Mercredi, 2 janvier 1985.

Dès six heures tout le monde est prêt. L’escorte nous abandonne pour aller voir si notre camion d’essence se trouve en ville. A midi seulement, elle réapparaît, sans le camion fantôme. Des coups à avaler un tube entier de valium ! Je suis excédé par ce pèlerinage ridicule, par cette progression interminable, orchestrée par un chef sans pouvoir, le fameux de Gaulle, encadrée par des militaires-zombies sans essence. A ce rythme, il n’y aura pas d’émission samedi prochain ! Le convoi part, mais s’arrête à la sortie de Berbera. Que cherche-t-on à votre avis ? Le camion et l’escorte qui ont disparu.

Kilomètre 1600: nous arrivons à Hargeisa. Dernière ville au nord de la Somalie. Jusqu’à la tombée de la nuit, réfugiés dans la cour d’un hôtel où se sont précipités les militaires et de Gaulle, nous attendons le camion qui n’est toujours pas là. Nos sept cents litres d’essence se sont volatilisés dans la nature. J’enrage ! Il n’y a plus qu’une solution : trouver du carburant pour rejoindre Djibouti sans attendre le camion. A l’unique station de la ville, je négocie cinquante litres par voiture.
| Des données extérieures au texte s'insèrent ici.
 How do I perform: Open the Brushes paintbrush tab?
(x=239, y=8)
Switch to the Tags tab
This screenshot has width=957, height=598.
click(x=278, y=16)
Je pense que le gérant doit avoir quelques réserves, malgré l’état de pénurie générale. J’ai beaucoup de mal à le convaincre. Tout y passe : le Raid, l’émission qui rassemble trente millions de téléspectateurs, l’image de marque de la Somalie, le tout arrosé d’autocollants et en prime, l’annonce de notre dernier audimat (indice d’écoute), chiffre qui a dû certainement l’intéresser.

Le chef me regarde, esquissant un rapide sourire. L’affaire est conclue, mais il faut faire vite, très vite, car les passants qui attendent de l’essence depuis plusieurs semaines n’apprécient pas ce manège. Des militaires bloquent les issues de la station, mitraillette au poing. L’atmosphère est très tendue. Nous sentons que le moindre faux geste pourrait entraîner une émeute. Et c’est derrière leurs canons braqués sur la foule que nous remplissons, un peu honteux, nos réservoirs.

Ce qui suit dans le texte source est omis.